AWS Developer Tools Blog

Client Response Stubs

We recently added client response stubs to the aws-sdk-core gem. Response stubbing disables network traffic and causes a client to return fake or stubbed data.

# no API calls are made
s3 = Aws::S3::Client.new(stub_responses: true)
s3.list_buckets.buckets.map(&:name)
#=> []

Custom Response Data

By default, stubbed responses return empty lists, empty maps, and placeholder scalars. These empty responses can be useful at times, but often you want to control the data returned.

s3.stub_responses(:list_buckets, buckets:[{name:'aws-sdk'}])
s3.list_buckets.buckets.map(&:name)
#=> ['aws-sdk']

Safe Stubbing

One of the common risks when writing tests with stub data is that the stub doesn’t match the shape of the actual response. You risk coding against stubs that provide methods that won’t exist out of your tests.

We resolve this issue by validating your stub data hash against the model of the API. An ArgumentError is raised when calling #stub_responses with invalid data.

s3.stub_resposnes(:list_buckets, buckets:['aws-sdk'])
#=> raises ArgumentError, "expected params[:buckets][0] to be a hash"

Stubbing Multiple Calls

By calling #stub_responses with an operation name and stub data, the client will serve that data for each call. You can specify multiple responses, and they will be used in sequence.

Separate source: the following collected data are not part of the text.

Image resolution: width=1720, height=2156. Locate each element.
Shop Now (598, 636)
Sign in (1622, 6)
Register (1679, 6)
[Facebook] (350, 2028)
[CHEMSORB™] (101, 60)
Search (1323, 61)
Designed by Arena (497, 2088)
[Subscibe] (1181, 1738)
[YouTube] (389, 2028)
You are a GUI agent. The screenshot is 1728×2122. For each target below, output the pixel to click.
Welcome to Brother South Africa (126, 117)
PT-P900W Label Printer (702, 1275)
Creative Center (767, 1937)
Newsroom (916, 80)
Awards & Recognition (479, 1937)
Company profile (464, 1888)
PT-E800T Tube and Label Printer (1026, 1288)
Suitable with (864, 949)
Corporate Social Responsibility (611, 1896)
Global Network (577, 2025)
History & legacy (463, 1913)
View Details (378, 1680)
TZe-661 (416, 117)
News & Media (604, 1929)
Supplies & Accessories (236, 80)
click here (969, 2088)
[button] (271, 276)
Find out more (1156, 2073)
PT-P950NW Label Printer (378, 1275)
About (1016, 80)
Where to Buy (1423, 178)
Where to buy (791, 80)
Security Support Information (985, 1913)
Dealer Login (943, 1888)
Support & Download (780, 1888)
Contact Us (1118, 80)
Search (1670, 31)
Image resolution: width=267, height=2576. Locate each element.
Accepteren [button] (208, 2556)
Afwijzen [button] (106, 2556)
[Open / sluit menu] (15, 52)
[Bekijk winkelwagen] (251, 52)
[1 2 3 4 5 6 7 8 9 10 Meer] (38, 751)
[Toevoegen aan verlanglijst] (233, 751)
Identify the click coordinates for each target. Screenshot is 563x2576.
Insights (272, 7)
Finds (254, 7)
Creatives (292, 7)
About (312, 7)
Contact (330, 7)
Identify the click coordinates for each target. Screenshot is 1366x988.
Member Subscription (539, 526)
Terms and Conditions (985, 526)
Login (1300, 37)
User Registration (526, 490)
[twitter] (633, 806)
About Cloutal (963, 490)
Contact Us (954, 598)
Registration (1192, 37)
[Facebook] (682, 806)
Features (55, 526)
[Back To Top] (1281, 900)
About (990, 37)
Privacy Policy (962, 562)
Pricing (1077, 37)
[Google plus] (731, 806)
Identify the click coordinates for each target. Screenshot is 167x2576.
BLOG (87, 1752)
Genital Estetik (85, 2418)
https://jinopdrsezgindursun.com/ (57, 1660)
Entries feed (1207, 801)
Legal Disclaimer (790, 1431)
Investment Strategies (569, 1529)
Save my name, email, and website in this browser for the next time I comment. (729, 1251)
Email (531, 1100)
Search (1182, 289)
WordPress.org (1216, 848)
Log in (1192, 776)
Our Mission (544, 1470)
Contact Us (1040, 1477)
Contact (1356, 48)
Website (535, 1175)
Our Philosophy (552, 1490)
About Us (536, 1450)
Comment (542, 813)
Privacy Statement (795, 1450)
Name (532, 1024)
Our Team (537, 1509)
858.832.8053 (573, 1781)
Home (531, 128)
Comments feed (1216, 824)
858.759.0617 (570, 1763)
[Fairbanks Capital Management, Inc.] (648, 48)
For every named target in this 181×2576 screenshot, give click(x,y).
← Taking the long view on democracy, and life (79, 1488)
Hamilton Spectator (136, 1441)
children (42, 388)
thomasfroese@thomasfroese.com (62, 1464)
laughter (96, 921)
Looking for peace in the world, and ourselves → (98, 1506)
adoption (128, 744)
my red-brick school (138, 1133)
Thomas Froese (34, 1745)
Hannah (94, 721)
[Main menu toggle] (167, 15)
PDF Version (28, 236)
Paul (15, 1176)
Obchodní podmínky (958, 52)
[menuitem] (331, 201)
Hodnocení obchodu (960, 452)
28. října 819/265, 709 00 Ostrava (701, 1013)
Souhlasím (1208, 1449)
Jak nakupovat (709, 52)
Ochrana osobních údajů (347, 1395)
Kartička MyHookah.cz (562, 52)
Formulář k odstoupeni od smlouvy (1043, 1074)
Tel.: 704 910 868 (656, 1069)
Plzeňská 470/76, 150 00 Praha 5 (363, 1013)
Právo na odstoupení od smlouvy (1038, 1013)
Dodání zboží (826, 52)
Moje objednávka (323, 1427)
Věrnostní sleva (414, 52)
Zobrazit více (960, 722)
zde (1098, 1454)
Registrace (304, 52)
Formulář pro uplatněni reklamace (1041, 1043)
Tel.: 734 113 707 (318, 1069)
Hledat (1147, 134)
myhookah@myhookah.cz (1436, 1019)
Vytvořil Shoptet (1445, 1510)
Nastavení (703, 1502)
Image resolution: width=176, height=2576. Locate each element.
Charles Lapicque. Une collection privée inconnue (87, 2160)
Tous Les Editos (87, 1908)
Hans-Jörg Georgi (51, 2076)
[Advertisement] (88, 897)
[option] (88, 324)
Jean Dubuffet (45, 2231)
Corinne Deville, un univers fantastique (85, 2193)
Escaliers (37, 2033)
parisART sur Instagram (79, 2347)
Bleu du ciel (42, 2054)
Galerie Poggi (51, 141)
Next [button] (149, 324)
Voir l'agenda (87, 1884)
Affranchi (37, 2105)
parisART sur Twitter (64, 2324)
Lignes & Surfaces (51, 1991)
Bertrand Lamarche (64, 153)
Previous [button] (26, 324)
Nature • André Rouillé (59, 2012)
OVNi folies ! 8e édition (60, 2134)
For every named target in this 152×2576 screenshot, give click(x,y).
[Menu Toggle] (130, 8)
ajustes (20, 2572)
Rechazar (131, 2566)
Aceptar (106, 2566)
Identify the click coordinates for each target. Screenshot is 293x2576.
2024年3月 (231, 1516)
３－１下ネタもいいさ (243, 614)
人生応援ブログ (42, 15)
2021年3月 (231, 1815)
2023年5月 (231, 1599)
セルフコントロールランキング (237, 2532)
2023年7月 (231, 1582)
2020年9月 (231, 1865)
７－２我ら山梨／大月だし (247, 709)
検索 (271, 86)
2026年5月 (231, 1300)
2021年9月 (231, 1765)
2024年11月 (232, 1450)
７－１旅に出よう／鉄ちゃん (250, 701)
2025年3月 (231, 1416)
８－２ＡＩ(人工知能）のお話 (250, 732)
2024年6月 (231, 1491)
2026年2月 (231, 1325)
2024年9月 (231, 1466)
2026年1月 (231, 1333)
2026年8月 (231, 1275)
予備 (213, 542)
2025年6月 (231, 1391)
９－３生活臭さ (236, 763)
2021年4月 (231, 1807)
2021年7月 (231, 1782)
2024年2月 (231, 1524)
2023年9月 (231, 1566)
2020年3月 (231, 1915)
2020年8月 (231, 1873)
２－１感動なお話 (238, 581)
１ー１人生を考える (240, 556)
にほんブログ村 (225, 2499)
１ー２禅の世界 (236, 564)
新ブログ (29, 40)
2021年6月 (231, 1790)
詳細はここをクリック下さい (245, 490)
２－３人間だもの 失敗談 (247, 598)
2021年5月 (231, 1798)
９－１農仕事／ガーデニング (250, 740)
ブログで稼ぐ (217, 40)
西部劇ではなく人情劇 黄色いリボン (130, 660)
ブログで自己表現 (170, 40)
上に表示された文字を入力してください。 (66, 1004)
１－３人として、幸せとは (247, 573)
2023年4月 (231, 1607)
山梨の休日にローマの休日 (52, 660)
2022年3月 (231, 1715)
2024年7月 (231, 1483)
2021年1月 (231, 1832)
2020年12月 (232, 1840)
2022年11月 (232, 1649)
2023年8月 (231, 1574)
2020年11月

s3.stub_responses(:list_buckets, 
  { buckets:[{name:'aws-sdk'}] },
  { buckets:[{name:'aws-sdk', 'aws-sdk-2'}] }
)

s3.list_buckets.buckets.map(&:name)
#=> ['aws-sdk']

s3.list_buckets.buckets.map(&:name)
#=> ['aws-sdk', 'aws-sdk-2']

Stubbing Errors

In addition to stubbing response data, you can configure errors to raise. You can specify a service error by name, or you can provide an error object or class to raise.

# everything is broken
s3.stub_responses(:head_bucket, 
  'NotFound'
  Timeout::Error,
  RuntimeError.new('oops')
)

s3.head_bucket(bucket:'aws-sdk')
# raises Aws::S3::Errors::NotFound

s3.head_bucket(bucket:'aws-sdk')
# raises a new Timeout::Error

s3.head_bucket(bucket:'aws-sdk')
# raises RuntimeError.new('oops')

You can mix stubbed response data and errors. This approach is great when you want to test how well your code recovers from errors. 

Stubbing All Clients

The default config can be used to enable client stubbing globally. This can be very useful when writing tests to enable stubbing in your test helper once.

# stub everything
Aws.config[:stub_responses] = true

Give it a try and let us know what you think.